EXTRACT TO READ
------------------------------------------------------------

I made a horrible mistake dumping the fucking bastard!

 

Atleast those are the two poles I visit quite often.

 

I will be fine for the most part, then break down and cry because "I made a horrible mistake" and then I will feel fine.

 

I havent gotton to the "I am FREE and SOOO glad its OVER hooray hooray hooray!!!" quite yet. Although a lot has to do with my situational life stuff and not just him. My whole world is broken and getting rid of HIM was just a small part...but ANYWAY....

 

I had 2 slip ups. Once on Sunday and once yesturday. I called him. The thing I found funny was that he was calm and completely fine. He didnt kill himself, he didnt hurt himself AT ALL actually, and he didnt stop his meds. Go figure...jackass.

 

The night I went to the ER and broke up with him, the thought of him DISGUSTED me and I HATED him for what he did to me when I was younger. I try to think about that when I say I still love him. If I loved him then I wouldnt hate him for something he did to me.

 

Even as I write this, I still miss him. Which is stupid. But he is the only person I know around here...well until lately. I have been going to a NAMI meeting every wednesday. Yesturday a few people told me that I could call them whenever I needed and that I was indeed their friend. If I wasnt withdrawing from people right now that would be so awesome. But it did make me feel better. What really pulled my hearstrings is that there is a woman who just got out of a 10 year verbally abusive relationship with a man a few months ago. She is really supportive, and says things that just shock me because she hits the nail on the head. I told her that I did it, and she just looked at me and told me how brave I was. Although i dont believe i am brave, that i am actually a wuss for the most part, she understands. And thats a good feeling.

 

Wow, I dont miss him right now anymore.

------------------------------------------------------------

DATA

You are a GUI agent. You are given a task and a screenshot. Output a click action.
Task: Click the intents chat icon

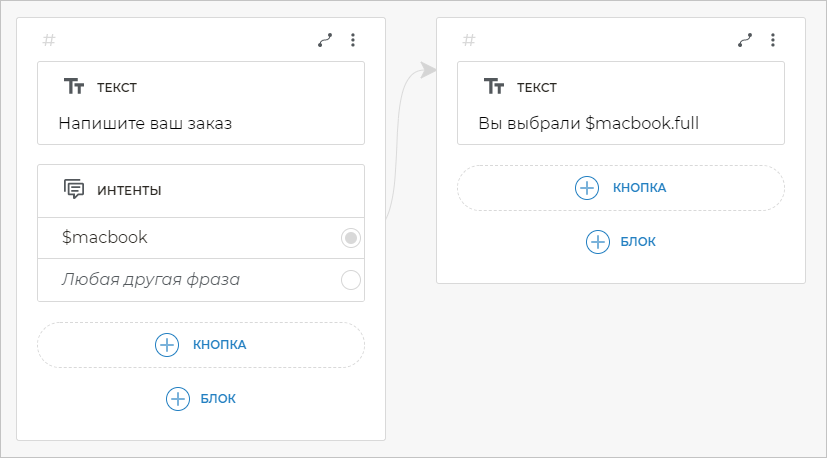pyautogui.click(x=74, y=189)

------------------------------------------------------------

PROBLEM STATEMENT
Please extract the stretch of the breakup post from "Atleast those are" through "will feel fine.", copying it word for word.

RESPONSE
Atleast those are the two poles I visit quite often.

 

I will be fine for the most part, then break down and cry because "I made a horrible mistake" and then I will feel fine.